- **What you are asked to do**
Whenever an image turns up, omit it and return the remaining data exactly.

- **Exercise inputs**
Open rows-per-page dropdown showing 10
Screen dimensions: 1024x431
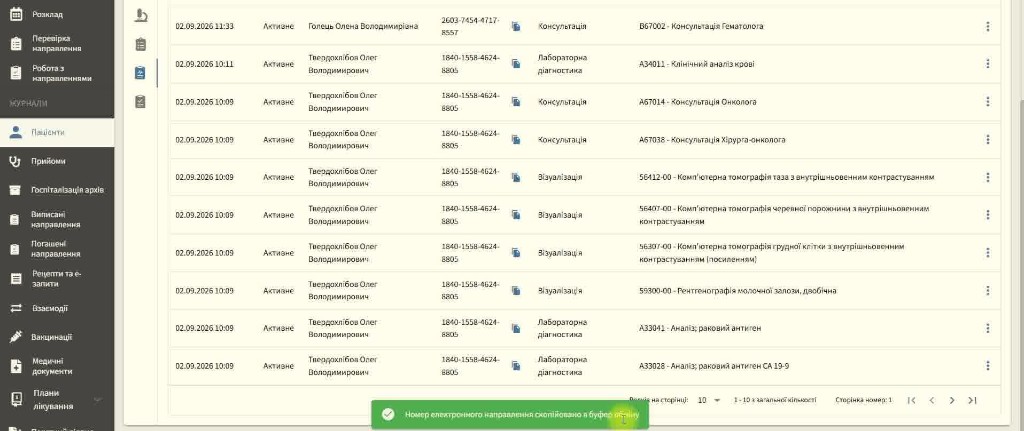click(x=709, y=400)
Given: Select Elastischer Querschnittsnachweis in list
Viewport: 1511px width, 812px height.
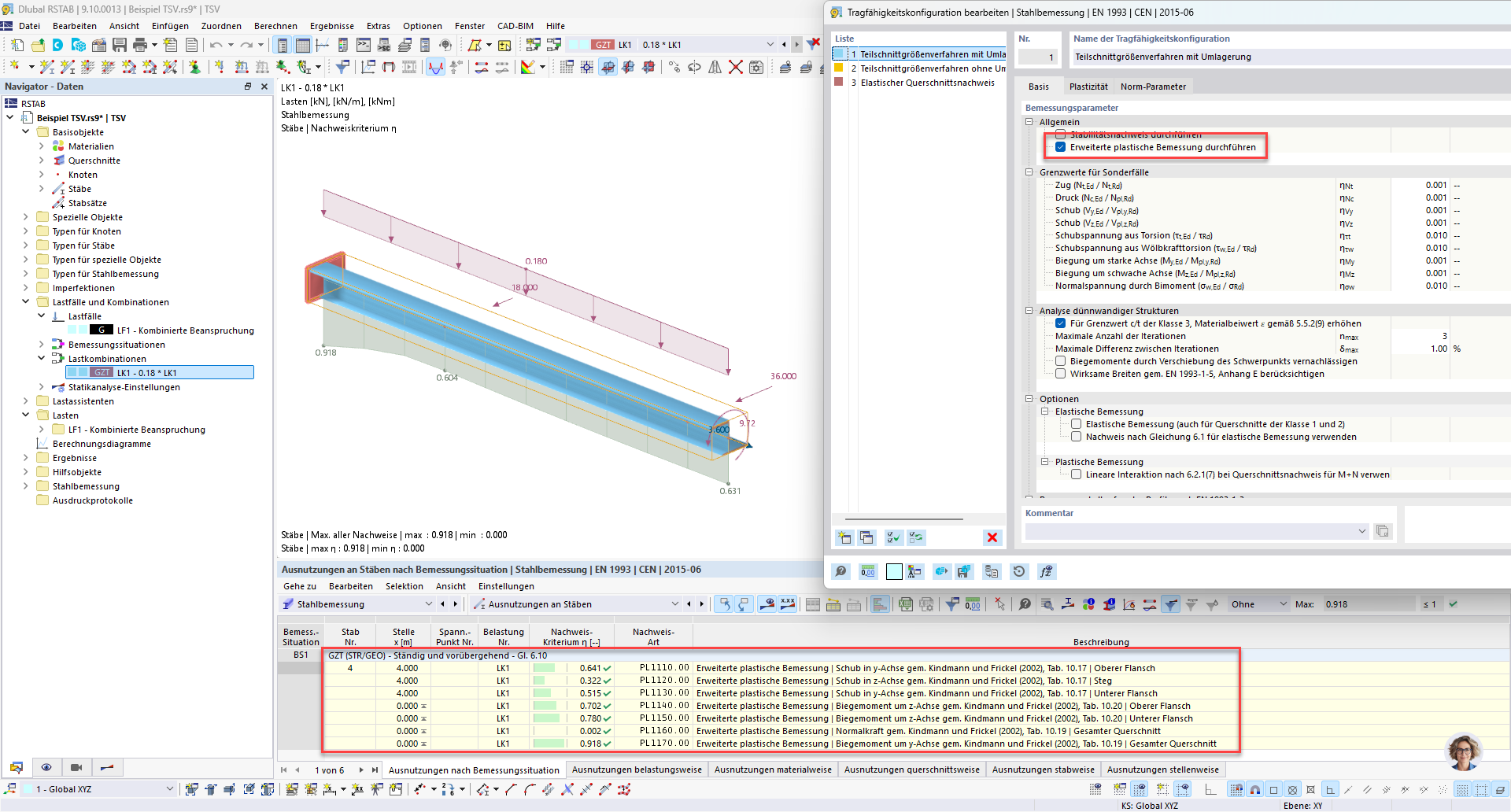Looking at the screenshot, I should tap(927, 83).
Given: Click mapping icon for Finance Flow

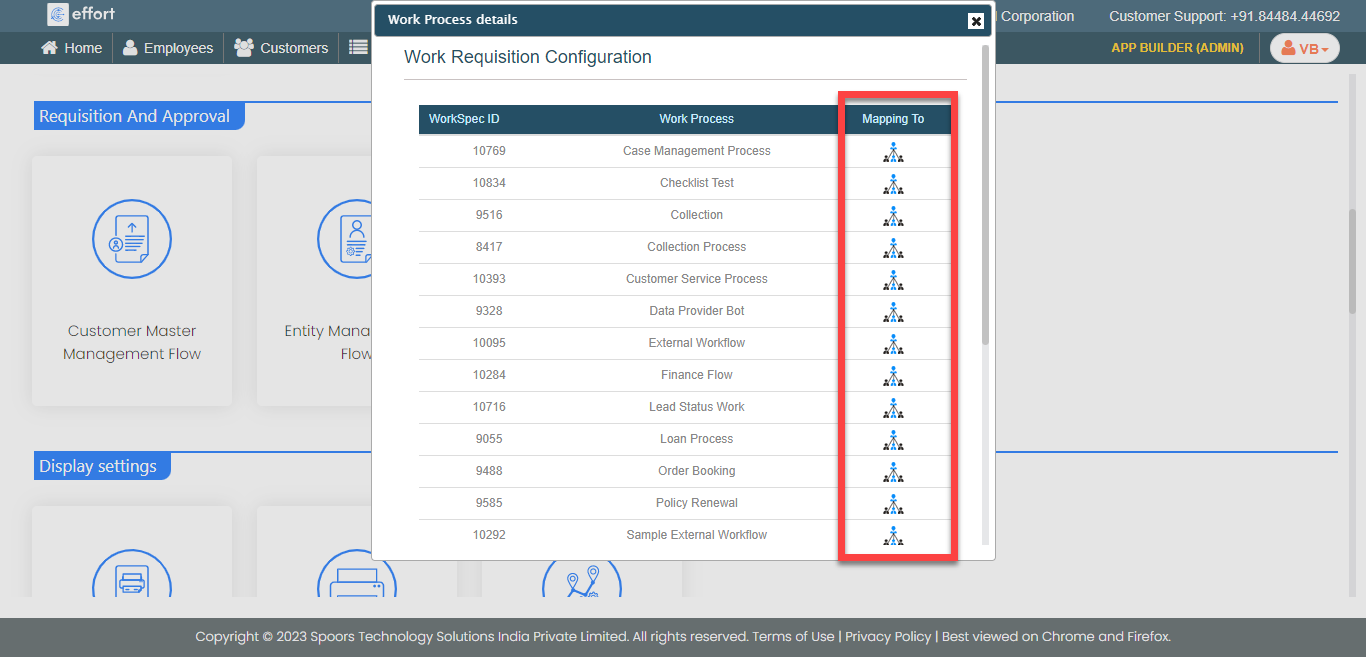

- **Completed task**
Open rows-per-page dropdown showing 10
Screen dimensions: 1024x431
click(x=709, y=400)
Given: Select Elastischer Querschnittsnachweis in list
Viewport: 1511px width, 812px height.
Looking at the screenshot, I should tap(927, 83).
Given: Click mapping icon for Finance Flow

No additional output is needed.